Достоевский – величайший русский мыслитель. Он символ русской литературы, наполненной особой мыслью. Это та литература, которая в России была вместо философии – если именно за философией видеть фундаментальную роль осмысления самого бытия. У нас хороший писатель – всегда философ. А величайший писатель – и величайший философ.
В русской истории XX и XXI века не было такого периода, чтобы мы не восхищались гением Достоевского, который, кажется, предвидел все. И уже случившиеся, и, видимо, все то, что нас только ждет.
Меня зовут Борис Акимов, я один из основателей проекта «Россия 2062», мы называем наш проект «практической утопией», а 2062 – год, когда России исполнится 1200 лет. Работая над образами и стратегиями будущего, мы всегда опираемся на традицию русской мысли. Именно так и родилась наша совместная с издательством «Никея» идея выпустить серию книг «Русское пространство 2062», частью которой является и «Вселенная Достоевского».

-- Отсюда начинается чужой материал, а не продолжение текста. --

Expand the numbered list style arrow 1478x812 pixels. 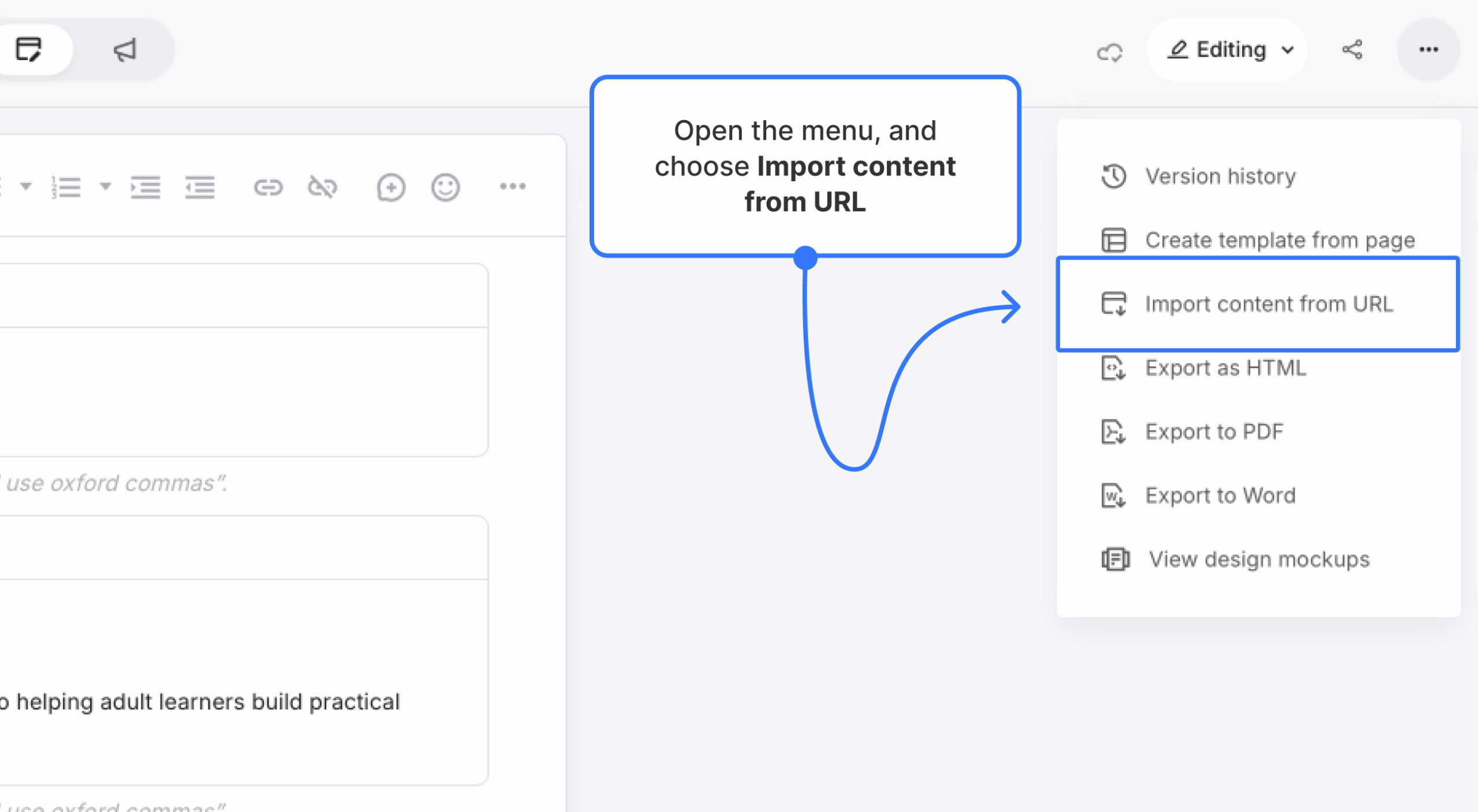tap(105, 187)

Вместе с философом и специалистом по Достоевскому Никитой Сюндюковым мы выбрали несколько основных текстов, которые сформировали великого писателя именно как мыслителя. Это Николай Данилевский и его «Россия и Европа», курс Владимира Соловьева «Чтения о Богочеловечестве», несколько текстов Алексея Хомякова, «Слова подвижнические» Исаака Сирина, «Возлюбим покаяние» Тихона Задонского и апокриф «Хождение Богородицы по мукам». Все эти тексты мы приводим в значительно сокращенном варианте.
Кроме того, в книгу вошли наши с Никитой Сюндюковым тематические беседы и статья Никиты о споре Достоевского и Соловьева.
Цель книги – показать основы того интеллектуального и духовного контекста, который сформировал гениального русского писателя. И через вневременную актуальность самого Достоевского «воскресить» в пространстве настоящего и будущего важнейшие для писателя тексты.
Достоевский – самый русский писатель
Акимов – Сюндюков. Беседа первая
Борис Акимов: Почему именно Достоевский? Если спросить: «Кто, по-вашему, главный мыслитель России, кто русского человека осмыслял больше всего, свою жизнь положил на это?», наверное, большинство людей скажет: «Достоевский».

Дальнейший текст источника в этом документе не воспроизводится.